# START OF Text shown

PostgreSQL has for ages a feature called large objects allowing to store in the database objects with a… Well… Large size. All those objects are stored in dedicated catalog tables called pg_largeobject_metadata for general information like ownership and pg_largobject for the data itself, data divided into pages of 2kB (default size, defined as BLCKSZ/4). This feature got its major upgrade in 9.0 with the introduction of ownership of a large object and 9.3 with the maximum size of an object increased to 4TB. This maximum size was 2GB in versions prior to 9.2. One of the main advantages of a large object is its maximum size, which is particularly convenient compared for example to TOAST whose maximum size is 1GB (an internal storage system that stores objects larger than a single page, usually 8kB).
Postgres has many functions and even APIs to manage large objects in servers. Here is an exhaustive list accessible though psql:
=# \dfS lo_*
List of functions
Schema | Name | Result data type | Argument data types | Type
------------+---------------+------------------+---------------------------+--------
pg_catalog | lo_close | integer | integer | normal
pg_catalog | lo_creat | oid | integer | normal
pg_catalog | lo_create | oid | oid | normal
pg_catalog | lo_create | oid | oid, bytea | normal
pg_catalog | lo_export | integer | oid, text | normal
pg_catalog | lo_get | bytea | oid | normal
pg_catalog | lo_get | bytea | oid, bigint, integer | normal
pg_catalog | lo_import | oid | text | normal
pg_catalog | lo_import | oid | text, oid | normal
pg_catalog | lo_lseek | integer | integer, integer, integer | normal
pg_catalog | lo_lseek64 | bigint | integer, bigint, integer | normal
pg_catalog | lo_open | integer | oid, integer | normal
pg_catalog | lo_put | void | oid, bigint, bytea | normal
pg_catalog | lo_tell | integer | integer | normal
pg_catalog | lo_tell64 | bigint | integer | normal
pg_catalog | lo_truncate | integer | integer, integer | normal
pg_catalog | lo_truncate64 | integer | integer, bigint | normal
pg_catalog | lo_unlink | integer | oid | normal
(18 rows)
There is as well an ALTER LARGE OBJECT to change the permission access of a given large object to a new owner. Note also that there are two addition APIs not available directly in an SQL client called lo_read and lo_write to respectively read from and write to a large object.
Now, let’s see how to manipulate a large object with a simple example: a short lorem ipsum. OK this is not large in size but it is enough to demonstrate how to use large object functions… Here is the text:
Lorem ipsum dolor sit amet, consectetur adipisicing elit, sed do eiusmod
tempor incididunt ut labore et dolore magna aliqua. Ut enim ad minim
veniam, quis nostrud exercitation ullamco laboris nisi ut aliquip ex
ea commodo consequat. Duis aute irure dolor in reprehenderit in voluptate
velit esse cillum dolore eu fugiat nulla pariatur. Excepteur sint occaecat
cupidatat non proident, sunt in culpa qui officia deserunt mollit anim id
est laborum.
The creation a large object with no data can be done with lo_create or lo_creat.
=# SELECT lo_create(0);
lo_create
-----------
16385
(1 row)

# END OF Text shown
# START OF Given records

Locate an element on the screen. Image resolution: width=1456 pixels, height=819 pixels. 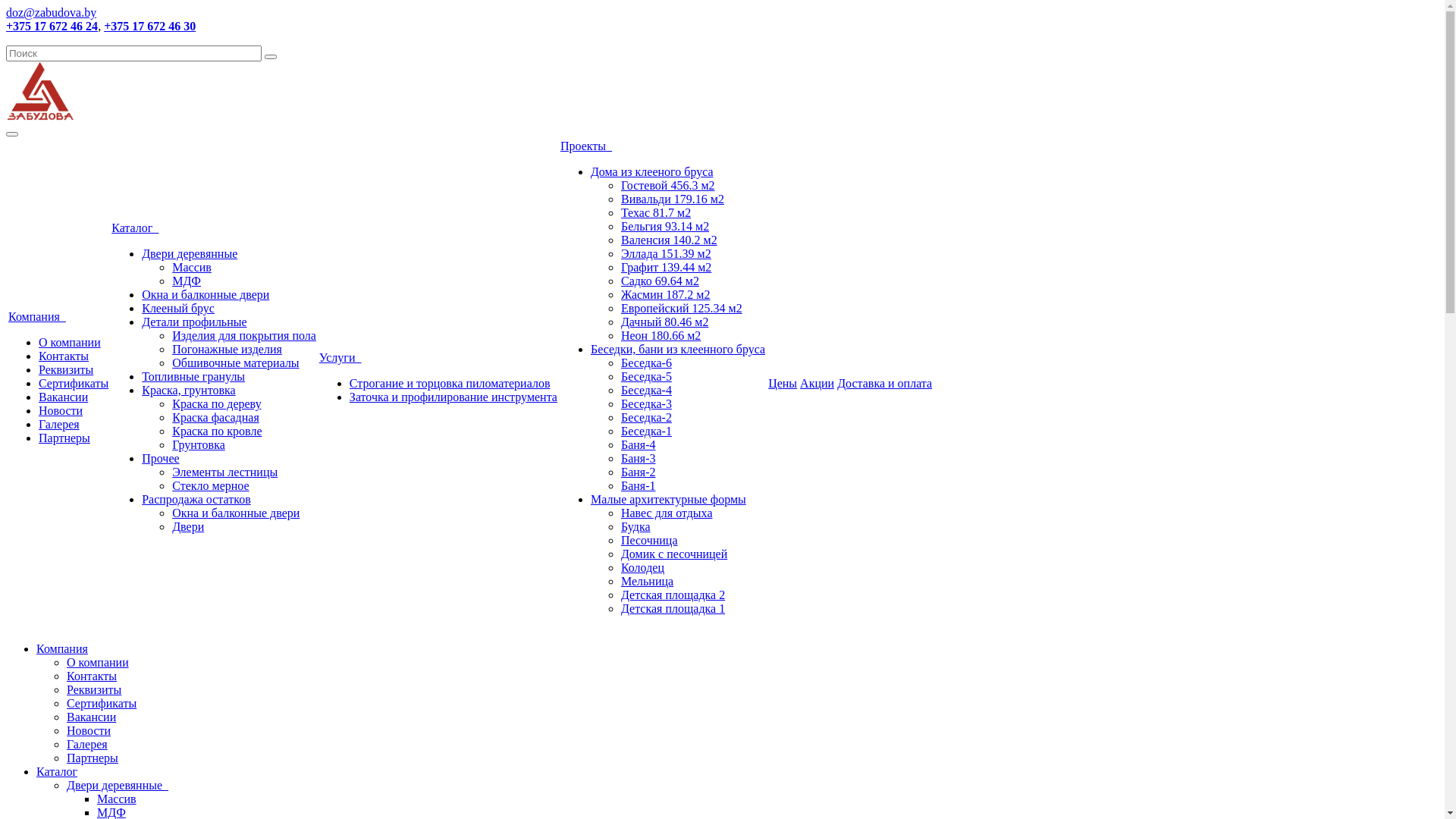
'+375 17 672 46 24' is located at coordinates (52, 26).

# END OF Given records
# START OF Given records

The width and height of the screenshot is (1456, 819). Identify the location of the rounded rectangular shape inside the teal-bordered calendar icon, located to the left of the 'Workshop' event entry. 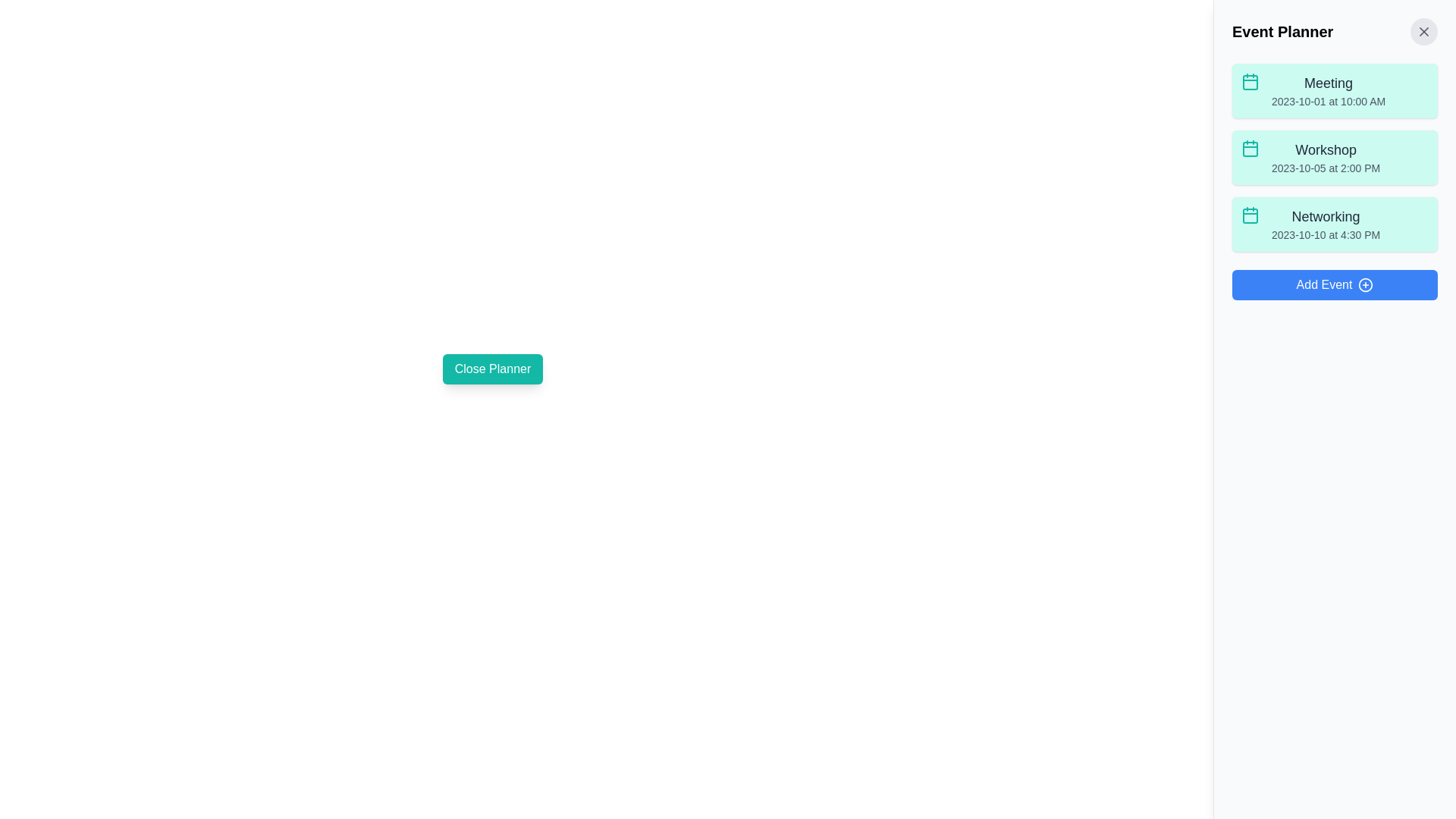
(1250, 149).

# END OF Given records
# START OF Given records

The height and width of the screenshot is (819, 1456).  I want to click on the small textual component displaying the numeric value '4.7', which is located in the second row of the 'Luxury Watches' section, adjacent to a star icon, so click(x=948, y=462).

# END OF Given records

### [Written instruction A]
Rewrite the part of the records that opens with the line containing "Locate an element" and closes with the line containing "coordinates (52, 26).", changing "resolution" to "dimensions" and keeping everything else the same. Leave the pictures out.
### [Written instruction B]
Write the next part of the text on PostgreSQL large objects, picking up after its final sentence.
The text and the records are unrelated to each other.

### [Task answer A]
Locate an element on the screen. Image dimensions: width=1456 pixels, height=819 pixels. 
'+375 17 672 46 24' is located at coordinates (52, 26).

### [Task answer B]
When creating a new object, you should specify InvalidOid (or 0 with a psql client) such as the server will assign by itself a new OID for this object. This way you also don’t need to worry about breaking the uniqueness of large objects OIDs. The information of a new large object is located in pg_largeobject_metadata. Note that this does not create anything in pg_largeobject this object has no data yet, the purpose here is to create a valid ID usable for later operations with a defined owner.
Now let’s import an object to database with lo_import (the Lorem Ipsum showed previously).
=# select lo_import('/path/to/file/lorem.txt');
lo_import
-----------
16386
(1 row)
=# select loid from pg_largeobject;
loid
-------
16386
(1 row)
In this case also, server has assigned automatically a new OID for the object as importing an object implies its creation on server side.
Once an object has been uploaded to a server, you can open it with lo_open. Don’t forget that all the large object operations with a file descriptor must happen inside a transaction block. So be sure to begin a transaction block. So for a read/write open, here it is:
=# select lo_open(16386, x'60000'::int);
lo_open
---------
0
(1 row)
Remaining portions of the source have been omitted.